Items listed in a dataset:
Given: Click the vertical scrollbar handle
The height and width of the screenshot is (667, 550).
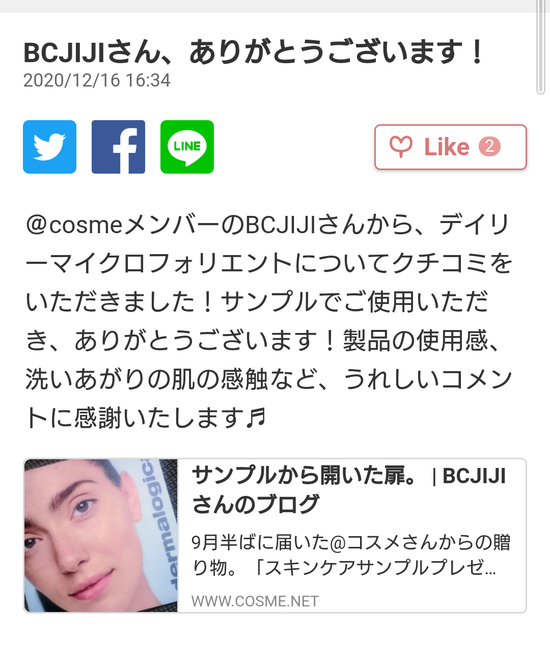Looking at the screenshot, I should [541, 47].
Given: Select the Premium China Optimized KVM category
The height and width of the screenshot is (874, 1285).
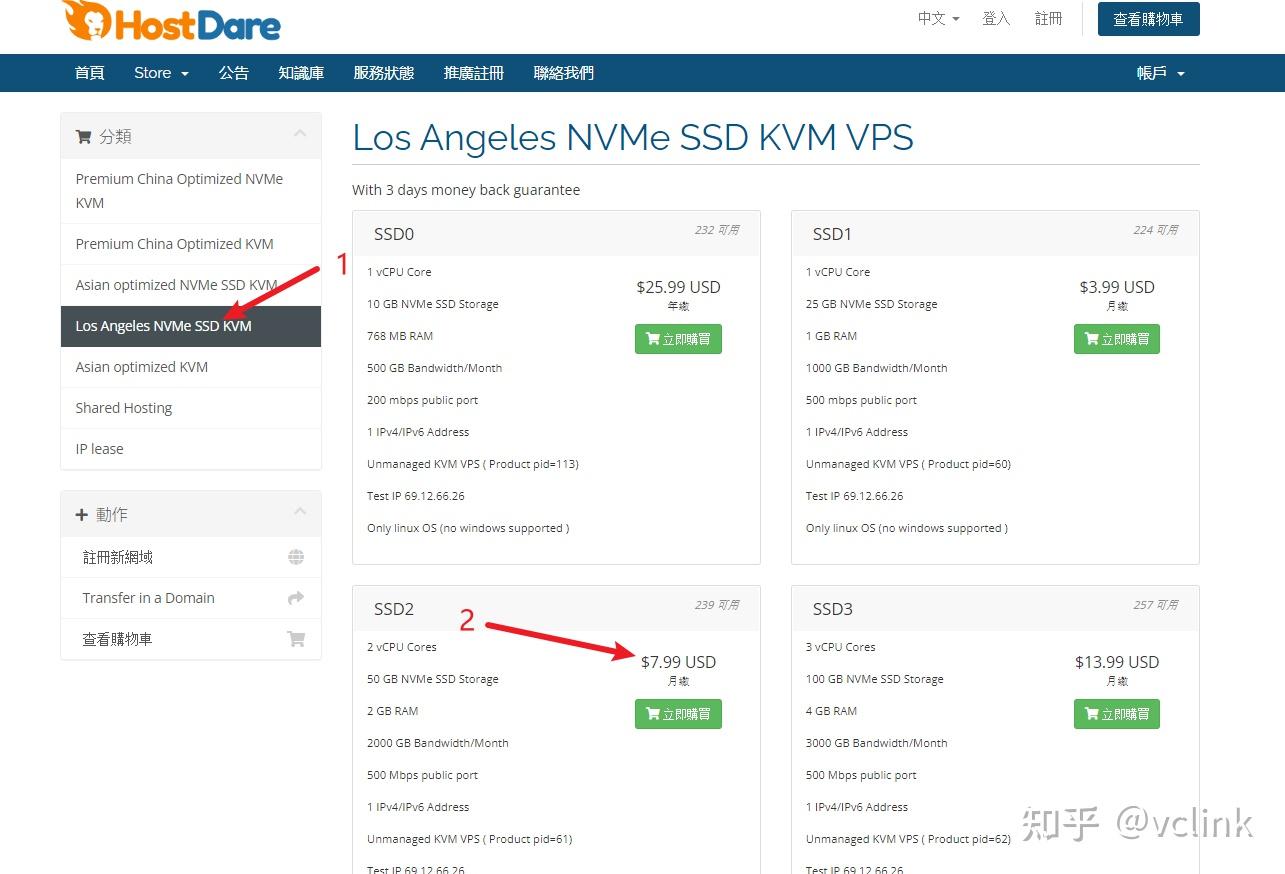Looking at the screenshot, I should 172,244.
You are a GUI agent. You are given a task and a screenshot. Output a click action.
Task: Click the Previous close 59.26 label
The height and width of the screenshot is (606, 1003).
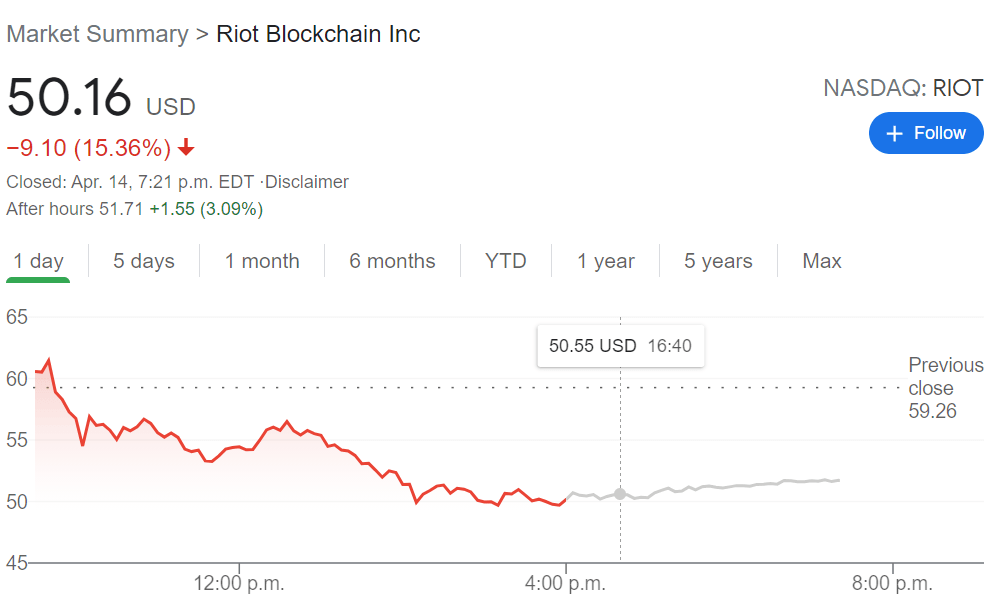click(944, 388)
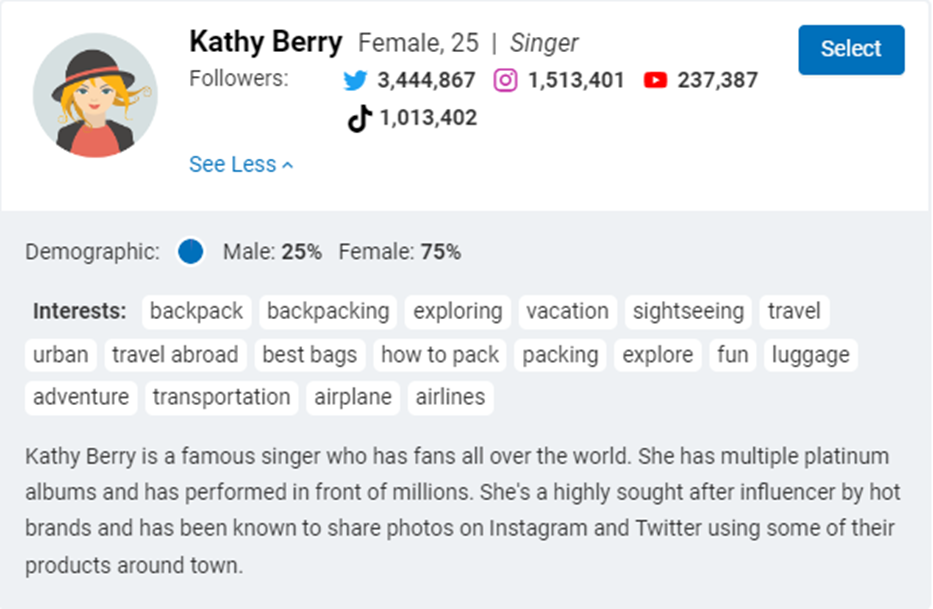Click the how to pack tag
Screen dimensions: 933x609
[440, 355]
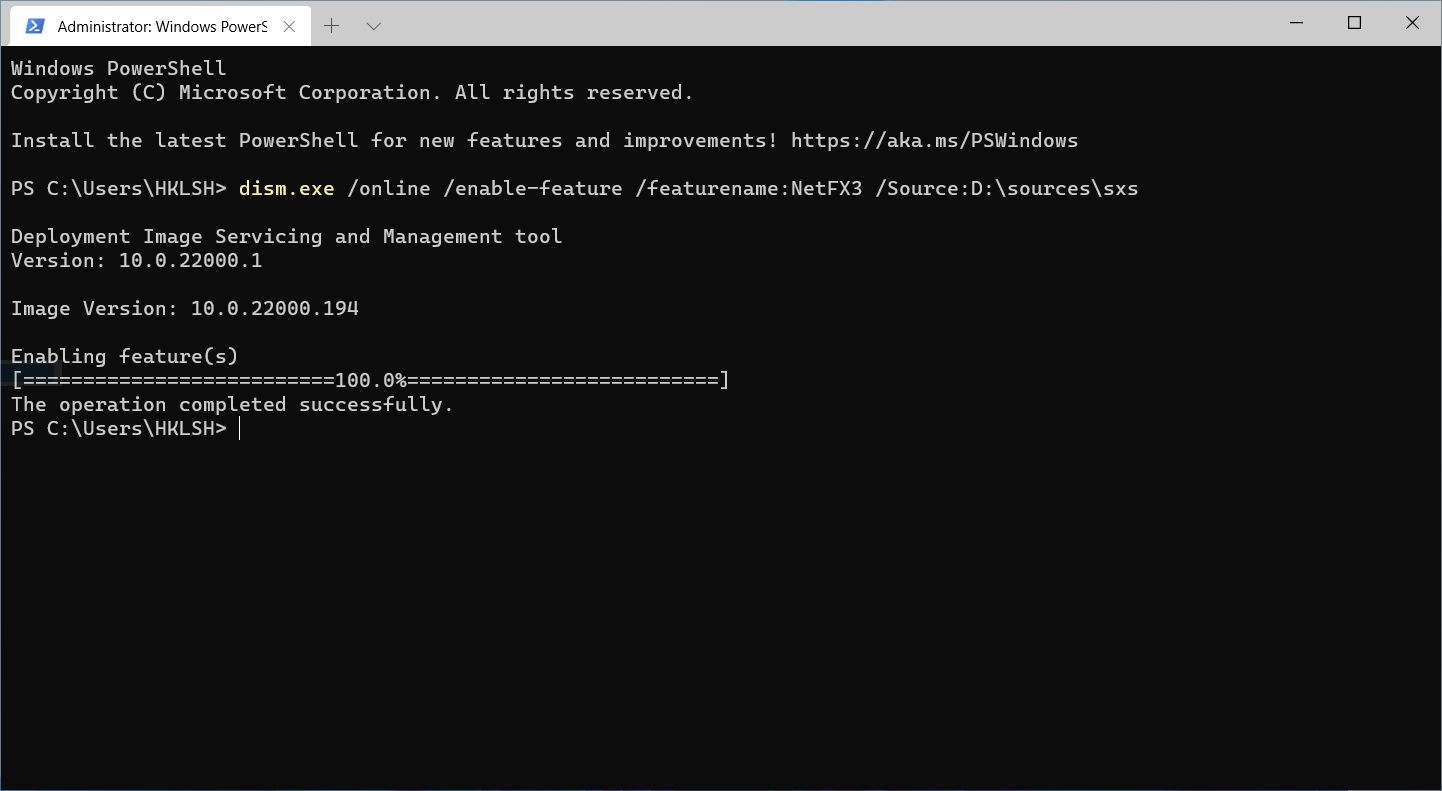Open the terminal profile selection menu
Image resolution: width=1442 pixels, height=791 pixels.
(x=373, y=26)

Exercise prompt: Pictures aside, repeat every entry exactly as written.

Answer to this problem:
Given: Click the vertical scrollbar handle
The height and width of the screenshot is (667, 550).
Looking at the screenshot, I should [541, 47].
Given: Select the Premium China Optimized KVM category
The height and width of the screenshot is (874, 1285).
Looking at the screenshot, I should 172,244.
You are a GUI agent. You are given a task and a screenshot. Output a click action.
Task: Click the Previous close 59.26 label
The height and width of the screenshot is (606, 1003).
click(944, 388)
Click the how to pack tag
Screen dimensions: 933x609
[440, 355]
Open the terminal profile selection menu
Image resolution: width=1442 pixels, height=791 pixels.
(x=373, y=26)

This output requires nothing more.